I didn’t realize that we’d been talking for hours. When I glanced at the clock, I was floored that it was almost ten in the evening. I abruptly stood up, thinking that I had wasted so much time when I should be working because that was what I was here for. “Umm. Gosh, I didn’t notice the time. I should get out there and start working. Umm, what kind of work do you want me to do?” As soon as my question was out, his eyes slowly traveled up to meet mine and stared at me like I was a madwoman. “Nothing. We really don’t need help around here right now, Dakota told me just now. Besides, you’re not an employee, so I’d love it if you could sit down and keep me company for a while longer.”

“But I promised your sister that I was going to help,” I half-heartedly protested. He slightly cocked his head to the right, as if he were deep in thought. “Honestly, I personally think you’re helping me right now.” I blinked a couple of times, wondering what the hell he was talking about. I mean, what did that even mean? In what way was I helping him by just sitting down in front of him? He must’ve sensed how strange that sounded, so he felt inclined to explain, “You’re entertaining in a good way, therefore taking away the stress of going through these papers. That’s how you’re helping.”

“So, what’s my job for the night? Talk to you while you tackle the pile on your desk? Sit still and look pretty?” I teased. “That you are,” he mumbled. “What?” I questioned as I slowly sat back down. “I said you’re pretty,” Storm stated, making my breath hitch. I didn’t expect him to say that, but more importantly, I didn’t expect him to think that I was what he said I was. “Oh,” I quietly answered before averting my gaze.

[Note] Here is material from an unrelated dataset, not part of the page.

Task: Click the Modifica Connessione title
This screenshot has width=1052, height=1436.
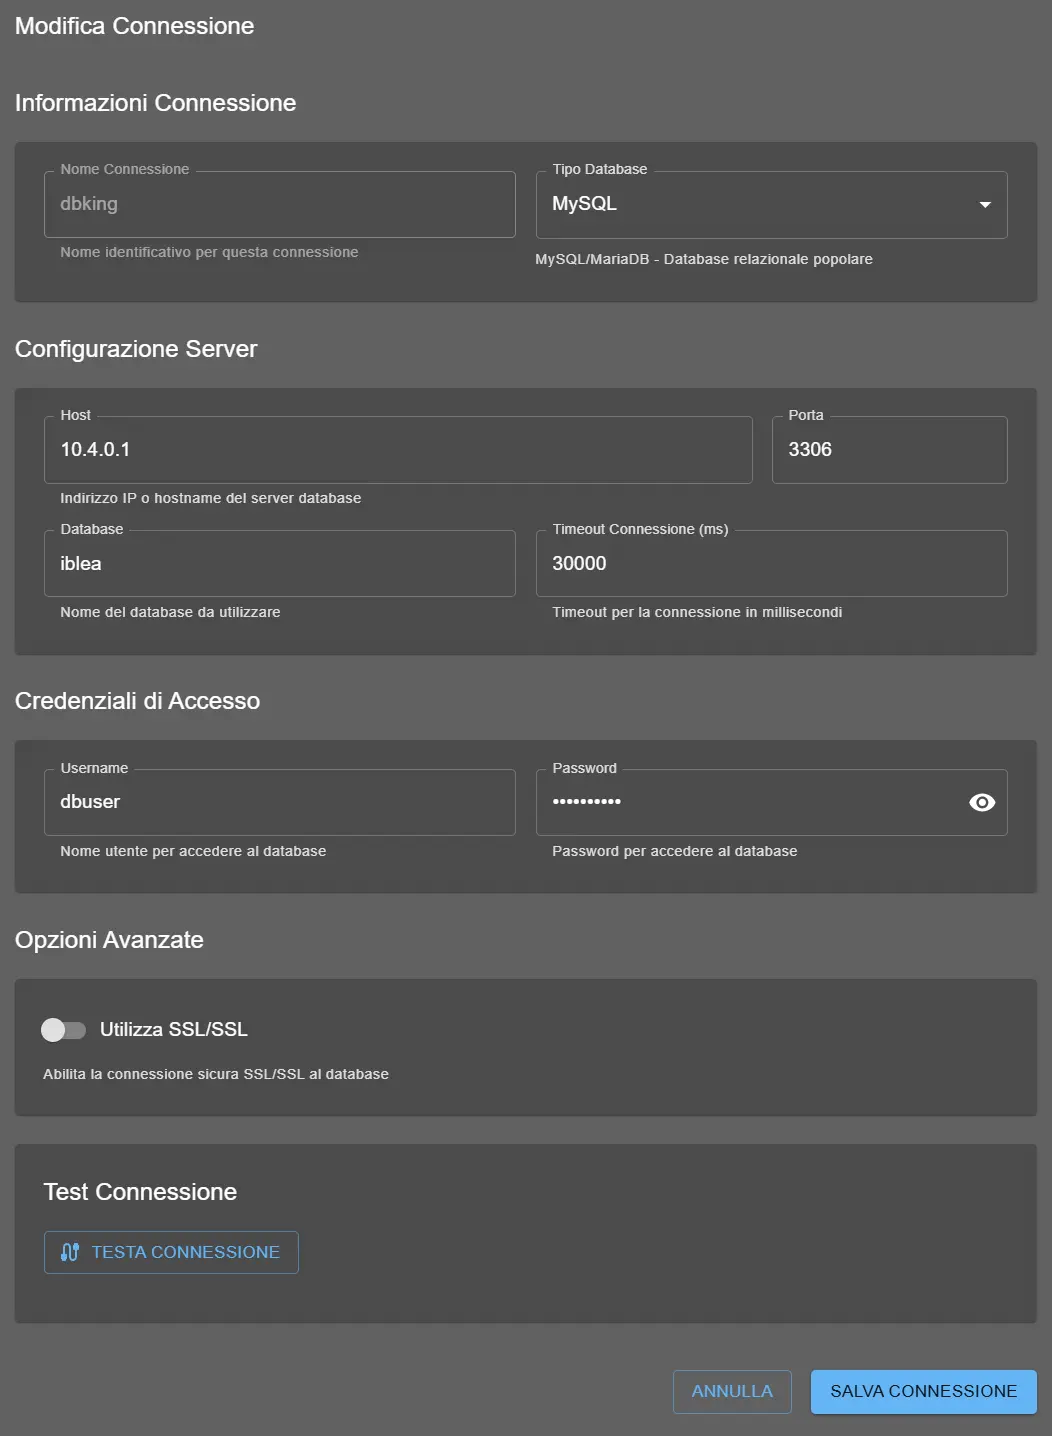Action: click(134, 26)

When it was time to head home, Storm walked me back to my car and was once again quietly lost somewhere in his thoughts as we slowly made our way to where I was parked. I wanted to ask what he was thinking, but I didn’t want to seem nosy, so I kept my mouth shut until we reached my car. “Well, this is me. Thanks for walking me out and for-”

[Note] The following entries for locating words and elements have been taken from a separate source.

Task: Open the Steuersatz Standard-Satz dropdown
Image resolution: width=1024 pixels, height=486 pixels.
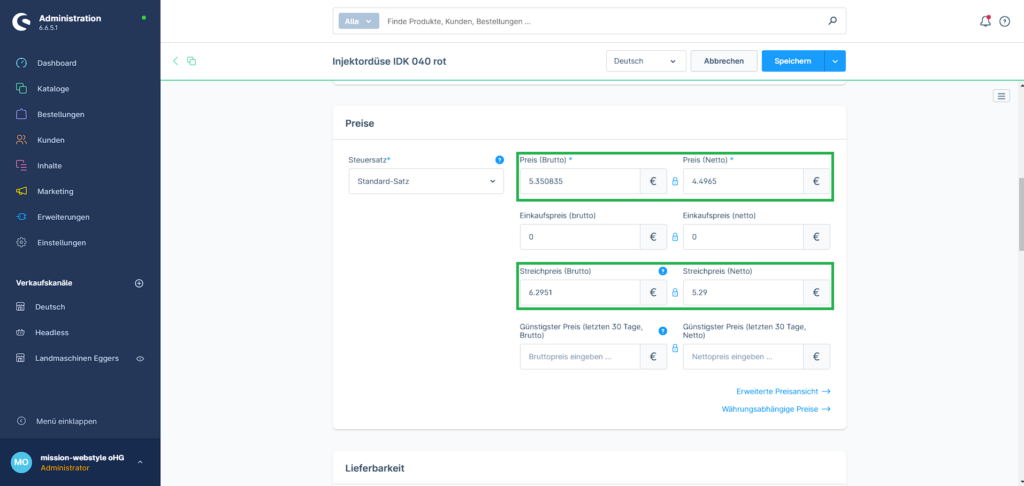Action: point(426,181)
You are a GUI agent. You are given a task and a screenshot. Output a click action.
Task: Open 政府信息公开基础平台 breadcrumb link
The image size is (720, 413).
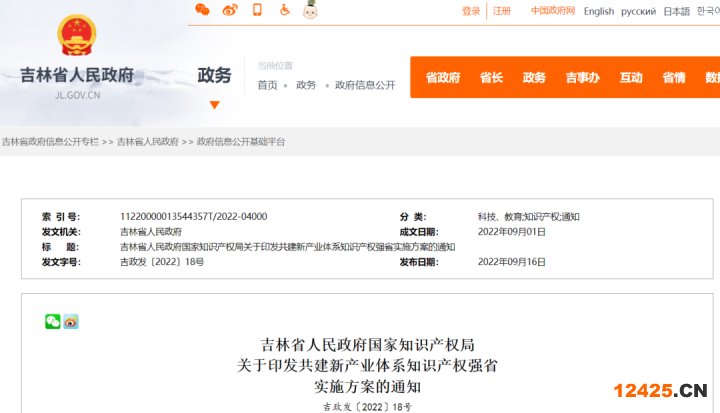(241, 142)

“Do you think maybe you’d want to go out with me sometime?” I was shell-shocked by his interruption. I didn’t think that it was something that he’d ask at all. Me? He wanted to go out with me. As in the woman’s version of Urkel? I rapid-blinked, obviously confused. “Huh?” I questioned, making him smile. “I’m asking you out on a date.” I wanted to ask him why and say yes at the same time, but my words caught in my throat, and all I was able to do was nod at him slowly. Seriously, I needed to stop humiliating myself. “Tomorrow night? Pick you up at six?” he asked, looking triumphant. “Date. Tomorrow. Six,” I robotically repeated before slowly getting inside the car because I seriously didn’t know how I was going to react. I wanted it, but at the same time, I didn’t believe even for a second that he’d want to go out with me.

I then drove out of the parking lot, glancing at the rearview mirror every now and then. Storm just asked me out. Was this real, as in, for real, real? I glanced back once more and noticed he was still standing there. I still couldn’t believe what had just happened. “Oh, my God, Storm just asked me out!” I gleefully screamed as I continued to drive away.